Set out the stretch of the material from the line containing "You are a computer-use" through its end as a JSON list of strings, one string per line, skipping blank lines and leaving out the pictures.
START
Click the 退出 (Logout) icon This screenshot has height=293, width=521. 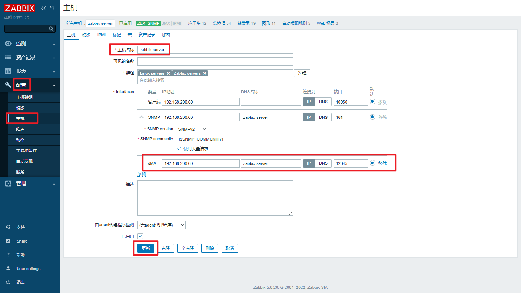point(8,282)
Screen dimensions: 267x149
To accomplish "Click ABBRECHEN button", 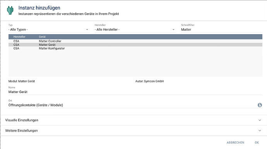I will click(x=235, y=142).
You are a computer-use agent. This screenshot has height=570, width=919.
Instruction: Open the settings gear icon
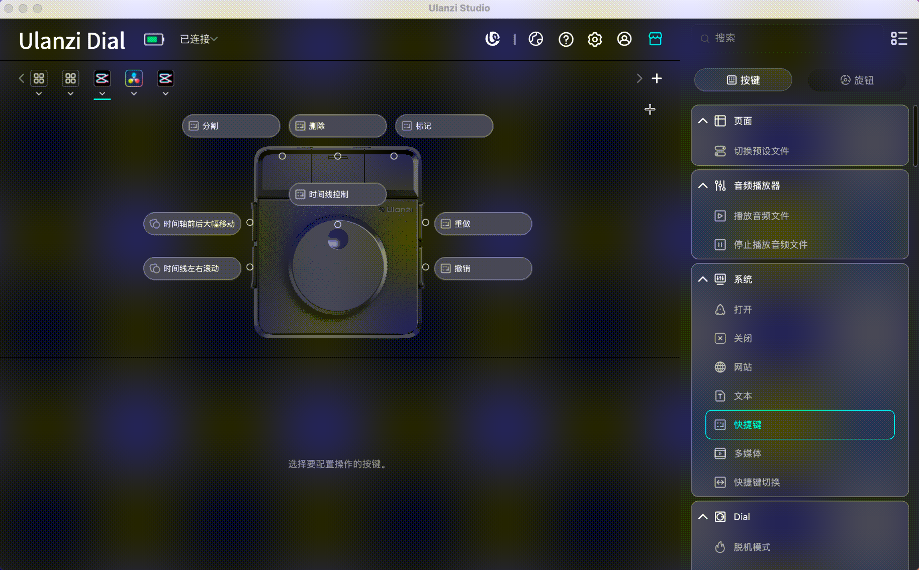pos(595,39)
END
◆ EXERCISE RESPONSE
[
  "You are a computer-use agent. This screenshot has height=570, width=919.",
  "Instruction: Open the settings gear icon",
  "pos(595,39)"
]